Jack sucked in two quick breaths, smeared mucus along the back of his bad arm.
“Those guys are dicks,” Johnny said.
Jack sniffed. “Shit munchers.”
“Yeah. Asswipes.”
Jack laughed, a nervous expulsion, and Johnny relaxed. “What was that all about?”
“He wanted me to say something,” Jack explained. “I wouldn’t do it.” Johnny looked the question and Jack shrugged. “Jocks rule. Gimps drool.”
“Fucking Gerald. How’s your arm?”
Jack rotated his arm at the shoulder, then pressed it across his chest. He pointed at Johnny’s chest. Bandages were visible above the buttons. “You’re bleeding, man.”
“I tore some stitches.”
Jack stared at the bandages. “Is that from the other night?”
The bandages darkened. Johnny pulled the shirt closed.
“I should have gone with you, Johnny. When you asked me for help, I should have gone.”
“It wouldn’t have made a difference,” Johnny said.
Jack beat a fist on his leg. “I’m a bad friend.” The fist sounded like a hammer on meat. “I am”-he paused, hitting again-“a bad friend.”
“Stop that.”
“I didn’t do anything for Alyssa.”
“You couldn’t have.”
“I saw it happen.”
“There was nothing you could do, Jack.”
But Jack ignored him. “I didn’t do anything for you.” He hit again, hard.
“Stop it, Jack.”
Jack stopped. “Is it true?” He looked at Johnny. “The stuff that they’re saying about you? You know?” He made a motion over his face, fingers wiggling.

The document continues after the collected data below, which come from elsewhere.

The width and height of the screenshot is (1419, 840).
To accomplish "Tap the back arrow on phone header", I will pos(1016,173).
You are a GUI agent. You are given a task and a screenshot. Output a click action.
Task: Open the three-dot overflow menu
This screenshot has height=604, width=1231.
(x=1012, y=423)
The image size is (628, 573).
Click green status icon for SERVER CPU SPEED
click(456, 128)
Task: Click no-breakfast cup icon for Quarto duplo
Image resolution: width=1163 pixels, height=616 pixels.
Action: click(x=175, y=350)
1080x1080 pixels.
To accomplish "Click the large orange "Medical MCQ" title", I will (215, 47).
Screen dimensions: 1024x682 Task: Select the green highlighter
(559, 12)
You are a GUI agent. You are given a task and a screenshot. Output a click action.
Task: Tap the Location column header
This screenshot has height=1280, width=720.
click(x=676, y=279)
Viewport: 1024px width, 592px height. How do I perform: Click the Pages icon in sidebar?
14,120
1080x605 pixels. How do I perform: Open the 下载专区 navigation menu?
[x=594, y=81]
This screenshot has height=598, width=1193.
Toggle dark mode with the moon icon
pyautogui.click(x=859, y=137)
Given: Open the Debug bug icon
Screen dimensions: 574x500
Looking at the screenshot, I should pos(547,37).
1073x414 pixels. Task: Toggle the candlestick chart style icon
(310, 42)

Johnny knew what he meant. “Some of it, I guess.”
“What the hell, Johnny?”
Johnny looked at his friend, and knew, without a doubt, that Jack could never understand Johnny’s desperate need to believe in something more powerful than his own two hands. Jack had never felt the loss or the fear. He had never lived the nightmare that had become Johnny’s life, but he wasn’t stupid, either.